- PROBLEM STATEMENT: Reproduce, word for word, the part of the opinion piece on Portland bike lanes that opens with the words containing "Fortunately, and I" and closes with "shared bike/transit/taxi lanes.".

- READING PASSAGE:
*****

It’s time for bike, e-mobility, and transit riders to team up against the real enemy. With the Rose Lane project underway and e-bikes on the horizon, Portland should consider more carfree lanes.
– A guest opinion from Portland resident Henry Miller
“I am a lover of our bike lanes and our bike share system, but holy-moly we ain’t seen nothing yet.”
It would have been easy to start panicking when I hopped on my first e-assist rental bike. The buttons were sticky, the screen was difficult to decipher, cars were buzzing by, the cobblestones were slick from rain and, oh yeah, I was four thousand miles away from Portland’s familiar bike lanes.
Fortunately, and I was not prepared for this, biking across Paris is a dazzling dream made up of plentiful bike lanes, famous architecture, and soft-spoken French automobiles. But best of all, was riding the Parisian bike share system’s e-bike in the city’s many shared bike/transit/taxi lanes.

*****

- RAW DATA:
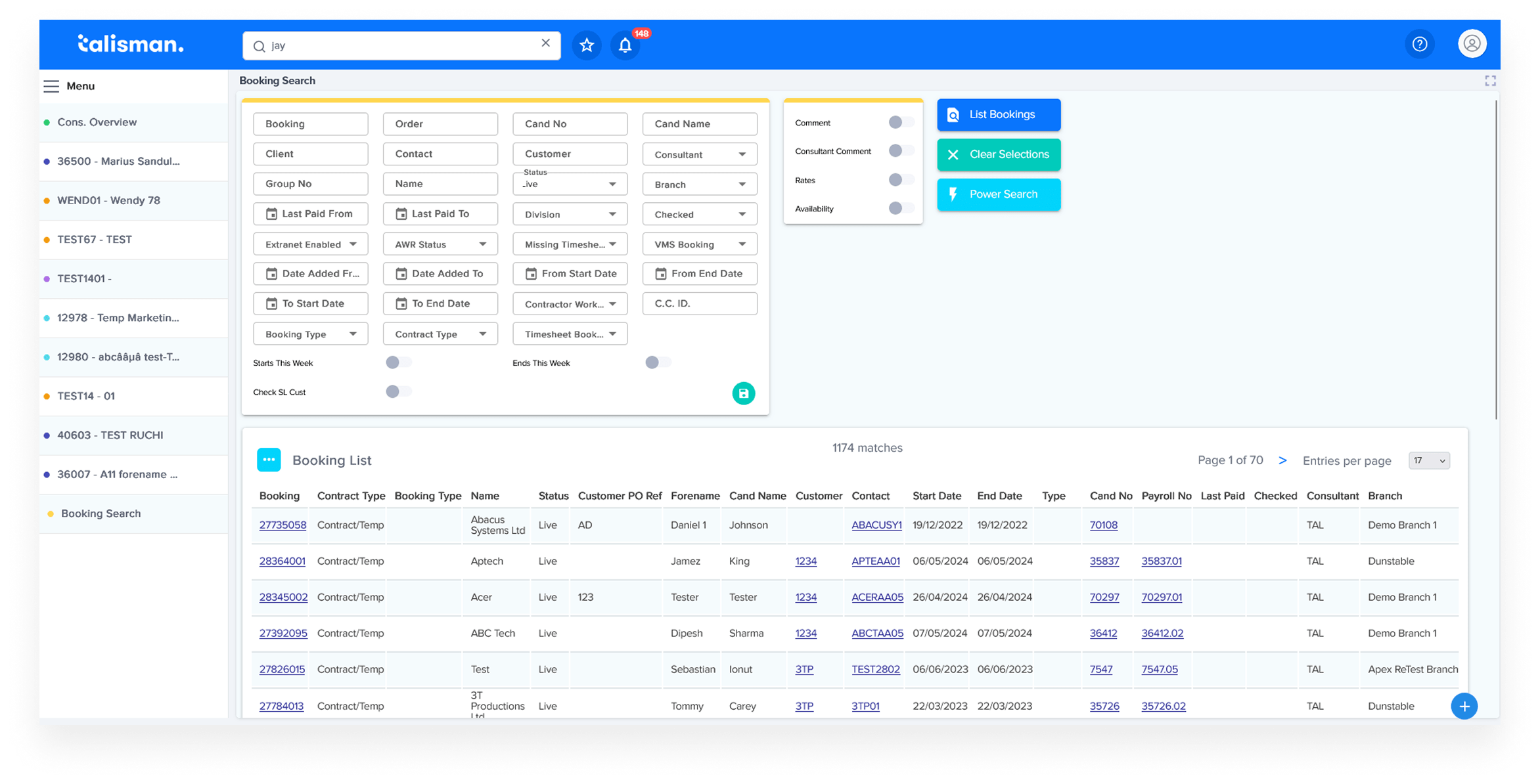The image size is (1540, 784).
Task: Open the notifications bell
Action: pos(625,45)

*****

- THE RESPONSE:
Fortunately, and I was not prepared for this, biking across Paris is a dazzling dream made up of plentiful bike lanes, famous architecture, and soft-spoken French automobiles. But best of all, was riding the Parisian bike share system’s e-bike in the city’s many shared bike/transit/taxi lanes.